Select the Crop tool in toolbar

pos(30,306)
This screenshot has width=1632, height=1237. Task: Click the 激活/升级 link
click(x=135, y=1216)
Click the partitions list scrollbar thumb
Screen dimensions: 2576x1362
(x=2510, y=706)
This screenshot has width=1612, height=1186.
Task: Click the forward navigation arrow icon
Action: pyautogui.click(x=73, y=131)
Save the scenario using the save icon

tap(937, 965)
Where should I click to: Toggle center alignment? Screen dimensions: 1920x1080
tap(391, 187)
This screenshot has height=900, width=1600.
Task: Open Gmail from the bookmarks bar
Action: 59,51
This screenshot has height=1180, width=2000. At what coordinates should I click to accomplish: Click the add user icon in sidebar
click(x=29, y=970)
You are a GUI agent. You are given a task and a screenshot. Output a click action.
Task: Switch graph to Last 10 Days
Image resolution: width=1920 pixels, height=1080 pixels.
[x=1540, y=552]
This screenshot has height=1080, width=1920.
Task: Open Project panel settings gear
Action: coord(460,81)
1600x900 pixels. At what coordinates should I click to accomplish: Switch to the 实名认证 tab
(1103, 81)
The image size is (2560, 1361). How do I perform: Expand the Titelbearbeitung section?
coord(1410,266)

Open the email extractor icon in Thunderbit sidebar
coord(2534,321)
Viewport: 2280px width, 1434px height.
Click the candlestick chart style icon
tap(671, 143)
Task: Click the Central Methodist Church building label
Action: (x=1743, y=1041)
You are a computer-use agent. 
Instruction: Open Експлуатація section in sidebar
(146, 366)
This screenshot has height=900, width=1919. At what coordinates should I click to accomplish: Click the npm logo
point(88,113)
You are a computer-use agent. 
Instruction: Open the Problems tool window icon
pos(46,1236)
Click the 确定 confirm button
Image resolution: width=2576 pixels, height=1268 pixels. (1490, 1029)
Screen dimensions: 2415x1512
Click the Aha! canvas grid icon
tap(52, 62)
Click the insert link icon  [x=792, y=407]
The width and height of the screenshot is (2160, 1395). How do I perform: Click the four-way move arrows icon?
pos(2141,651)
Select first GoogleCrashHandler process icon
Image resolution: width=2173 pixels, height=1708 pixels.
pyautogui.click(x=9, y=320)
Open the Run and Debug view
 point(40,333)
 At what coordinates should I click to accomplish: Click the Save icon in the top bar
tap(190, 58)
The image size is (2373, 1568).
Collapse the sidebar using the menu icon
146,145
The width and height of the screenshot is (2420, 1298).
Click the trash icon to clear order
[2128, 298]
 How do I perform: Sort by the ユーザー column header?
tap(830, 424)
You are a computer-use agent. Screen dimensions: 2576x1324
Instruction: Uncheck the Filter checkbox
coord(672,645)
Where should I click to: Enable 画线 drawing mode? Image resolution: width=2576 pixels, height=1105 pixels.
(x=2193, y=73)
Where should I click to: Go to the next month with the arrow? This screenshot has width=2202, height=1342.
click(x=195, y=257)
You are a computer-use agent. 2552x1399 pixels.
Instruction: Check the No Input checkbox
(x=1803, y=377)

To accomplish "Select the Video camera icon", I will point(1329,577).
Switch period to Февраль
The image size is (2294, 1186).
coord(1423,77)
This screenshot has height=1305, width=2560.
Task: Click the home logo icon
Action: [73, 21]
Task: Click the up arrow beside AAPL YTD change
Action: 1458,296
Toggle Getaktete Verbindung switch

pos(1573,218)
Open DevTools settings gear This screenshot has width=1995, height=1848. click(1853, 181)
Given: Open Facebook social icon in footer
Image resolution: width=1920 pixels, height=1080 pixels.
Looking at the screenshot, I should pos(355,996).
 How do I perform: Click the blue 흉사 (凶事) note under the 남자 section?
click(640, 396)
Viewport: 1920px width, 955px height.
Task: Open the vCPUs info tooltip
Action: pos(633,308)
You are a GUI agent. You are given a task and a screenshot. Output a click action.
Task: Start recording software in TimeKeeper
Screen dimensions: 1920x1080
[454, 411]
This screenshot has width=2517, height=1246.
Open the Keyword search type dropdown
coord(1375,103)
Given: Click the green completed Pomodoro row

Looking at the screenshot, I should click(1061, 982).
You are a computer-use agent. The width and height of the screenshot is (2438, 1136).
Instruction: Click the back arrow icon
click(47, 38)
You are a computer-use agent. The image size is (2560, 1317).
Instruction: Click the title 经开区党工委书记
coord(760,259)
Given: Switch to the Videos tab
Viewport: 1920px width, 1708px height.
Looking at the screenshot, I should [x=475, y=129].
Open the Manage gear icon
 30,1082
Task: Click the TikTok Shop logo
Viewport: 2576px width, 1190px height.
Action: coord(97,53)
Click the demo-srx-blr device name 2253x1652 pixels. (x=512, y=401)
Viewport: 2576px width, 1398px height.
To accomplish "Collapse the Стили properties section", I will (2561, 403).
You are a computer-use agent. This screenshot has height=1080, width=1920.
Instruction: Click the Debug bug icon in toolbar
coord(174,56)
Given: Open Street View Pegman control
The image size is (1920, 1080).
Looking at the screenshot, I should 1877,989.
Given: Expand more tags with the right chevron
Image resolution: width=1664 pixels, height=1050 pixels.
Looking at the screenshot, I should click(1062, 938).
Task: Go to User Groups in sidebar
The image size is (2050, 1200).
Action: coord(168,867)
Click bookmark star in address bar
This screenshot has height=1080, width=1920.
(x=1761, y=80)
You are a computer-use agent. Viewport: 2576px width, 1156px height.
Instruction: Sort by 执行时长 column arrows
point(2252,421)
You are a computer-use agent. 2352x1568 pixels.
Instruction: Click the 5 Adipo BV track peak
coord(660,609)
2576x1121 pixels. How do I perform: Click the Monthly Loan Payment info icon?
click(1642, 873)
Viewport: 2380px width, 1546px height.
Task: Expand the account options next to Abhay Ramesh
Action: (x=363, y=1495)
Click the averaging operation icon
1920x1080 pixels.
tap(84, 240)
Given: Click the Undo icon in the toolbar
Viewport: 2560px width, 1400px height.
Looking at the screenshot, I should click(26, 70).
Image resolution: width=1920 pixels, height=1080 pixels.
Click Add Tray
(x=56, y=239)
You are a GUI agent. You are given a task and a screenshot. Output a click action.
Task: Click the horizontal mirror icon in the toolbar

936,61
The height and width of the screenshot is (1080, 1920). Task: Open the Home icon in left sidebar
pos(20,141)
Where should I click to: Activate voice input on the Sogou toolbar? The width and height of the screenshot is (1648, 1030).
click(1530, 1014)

--------------------------------

**Exercise aim**
Give back all the data exactly as it was written.

**Problem solution**
Select the Crop tool in toolbar

pos(30,306)
This screenshot has width=1632, height=1237. Task: Click the 激活/升级 link
click(x=135, y=1216)
Click the partitions list scrollbar thumb
Screen dimensions: 2576x1362
(x=2510, y=706)
This screenshot has width=1612, height=1186.
Task: Click the forward navigation arrow icon
Action: pyautogui.click(x=73, y=131)
Save the scenario using the save icon

tap(937, 965)
Where should I click to: Toggle center alignment? Screen dimensions: 1920x1080
tap(391, 187)
This screenshot has height=900, width=1600.
Task: Open Gmail from the bookmarks bar
Action: 59,51
This screenshot has height=1180, width=2000. At what coordinates should I click to accomplish: Click the add user icon in sidebar
click(x=29, y=970)
You are a GUI agent. You are given a task and a screenshot. Output a click action.
Task: Switch graph to Last 10 Days
Image resolution: width=1920 pixels, height=1080 pixels.
[x=1540, y=552]
This screenshot has height=1080, width=1920.
Task: Open Project panel settings gear
Action: coord(460,81)
1600x900 pixels. At what coordinates should I click to accomplish: Switch to the 实名认证 tab
(1103, 81)
The image size is (2560, 1361). How do I perform: Expand the Titelbearbeitung section?
coord(1410,266)

Open the email extractor icon in Thunderbit sidebar
coord(2534,321)
Viewport: 2280px width, 1434px height.
Click the candlestick chart style icon
tap(671, 143)
Task: Click the Central Methodist Church building label
Action: (x=1743, y=1041)
You are a computer-use agent. 
Instruction: Open Експлуатація section in sidebar
(146, 366)
This screenshot has height=900, width=1919. At what coordinates should I click to accomplish: Click the npm logo
point(88,113)
You are a computer-use agent. 
Instruction: Open the Problems tool window icon
pos(46,1236)
Click the 确定 confirm button
Image resolution: width=2576 pixels, height=1268 pixels. (1490, 1029)
Screen dimensions: 2415x1512
Click the Aha! canvas grid icon
tap(52, 62)
Click the insert link icon  [x=792, y=407]
The width and height of the screenshot is (2160, 1395). How do I perform: Click the four-way move arrows icon?
pos(2141,651)
Select first GoogleCrashHandler process icon
Image resolution: width=2173 pixels, height=1708 pixels.
pyautogui.click(x=9, y=320)
Open the Run and Debug view
 point(40,333)
 At what coordinates should I click to accomplish: Click the Save icon in the top bar
tap(190, 58)
The image size is (2373, 1568).
Collapse the sidebar using the menu icon
146,145
The width and height of the screenshot is (2420, 1298).
Click the trash icon to clear order
[2128, 298]
 How do I perform: Sort by the ユーザー column header?
tap(830, 424)
You are a computer-use agent. Screen dimensions: 2576x1324
Instruction: Uncheck the Filter checkbox
coord(672,645)
Where should I click to: Enable 画线 drawing mode? Image resolution: width=2576 pixels, height=1105 pixels.
(x=2193, y=73)
Where should I click to: Go to the next month with the arrow? This screenshot has width=2202, height=1342.
click(x=195, y=257)
You are a computer-use agent. 2552x1399 pixels.
Instruction: Check the No Input checkbox
(x=1803, y=377)

To accomplish "Select the Video camera icon", I will point(1329,577).
Switch period to Февраль
The image size is (2294, 1186).
coord(1423,77)
This screenshot has height=1305, width=2560.
Task: Click the home logo icon
Action: [73, 21]
Task: Click the up arrow beside AAPL YTD change
Action: 1458,296
Toggle Getaktete Verbindung switch

pos(1573,218)
Open DevTools settings gear This screenshot has width=1995, height=1848. click(1853, 181)
Given: Open Facebook social icon in footer
Image resolution: width=1920 pixels, height=1080 pixels.
Looking at the screenshot, I should pos(355,996).
 How do I perform: Click the blue 흉사 (凶事) note under the 남자 section?
click(640, 396)
Viewport: 1920px width, 955px height.
Task: Open the vCPUs info tooltip
Action: pos(633,308)
You are a GUI agent. You are given a task and a screenshot. Output a click action.
Task: Start recording software in TimeKeeper
Screen dimensions: 1920x1080
[454, 411]
This screenshot has width=2517, height=1246.
Open the Keyword search type dropdown
coord(1375,103)
Given: Click the green completed Pomodoro row

Looking at the screenshot, I should click(1061, 982).
You are a computer-use agent. The width and height of the screenshot is (2438, 1136).
Instruction: Click the back arrow icon
click(47, 38)
You are a computer-use agent. The image size is (2560, 1317).
Instruction: Click the title 经开区党工委书记
coord(760,259)
Given: Switch to the Videos tab
Viewport: 1920px width, 1708px height.
Looking at the screenshot, I should [x=475, y=129].
Open the Manage gear icon
 30,1082
Task: Click the TikTok Shop logo
Viewport: 2576px width, 1190px height.
Action: coord(97,53)
Click the demo-srx-blr device name 2253x1652 pixels. (x=512, y=401)
Viewport: 2576px width, 1398px height.
To accomplish "Collapse the Стили properties section", I will (2561, 403).
You are a computer-use agent. This screenshot has height=1080, width=1920.
Instruction: Click the Debug bug icon in toolbar
coord(174,56)
Given: Open Street View Pegman control
The image size is (1920, 1080).
Looking at the screenshot, I should 1877,989.
Given: Expand more tags with the right chevron
Image resolution: width=1664 pixels, height=1050 pixels.
Looking at the screenshot, I should click(1062, 938).
Task: Go to User Groups in sidebar
The image size is (2050, 1200).
Action: coord(168,867)
Click bookmark star in address bar
This screenshot has height=1080, width=1920.
(x=1761, y=80)
You are a computer-use agent. Viewport: 2576px width, 1156px height.
Instruction: Sort by 执行时长 column arrows
point(2252,421)
You are a computer-use agent. 2352x1568 pixels.
Instruction: Click the 5 Adipo BV track peak
coord(660,609)
2576x1121 pixels. How do I perform: Click the Monthly Loan Payment info icon?
click(1642, 873)
Viewport: 2380px width, 1546px height.
Task: Expand the account options next to Abhay Ramesh
Action: (x=363, y=1495)
Click the averaging operation icon
1920x1080 pixels.
tap(84, 240)
Given: Click the Undo icon in the toolbar
Viewport: 2560px width, 1400px height.
Looking at the screenshot, I should click(26, 70).
Image resolution: width=1920 pixels, height=1080 pixels.
Click Add Tray
(x=56, y=239)
You are a GUI agent. You are given a task and a screenshot. Output a click action.
Task: Click the horizontal mirror icon in the toolbar

936,61
The height and width of the screenshot is (1080, 1920). Task: Open the Home icon in left sidebar
pos(20,141)
Where should I click to: Activate voice input on the Sogou toolbar? The width and height of the screenshot is (1648, 1030).
click(1530, 1014)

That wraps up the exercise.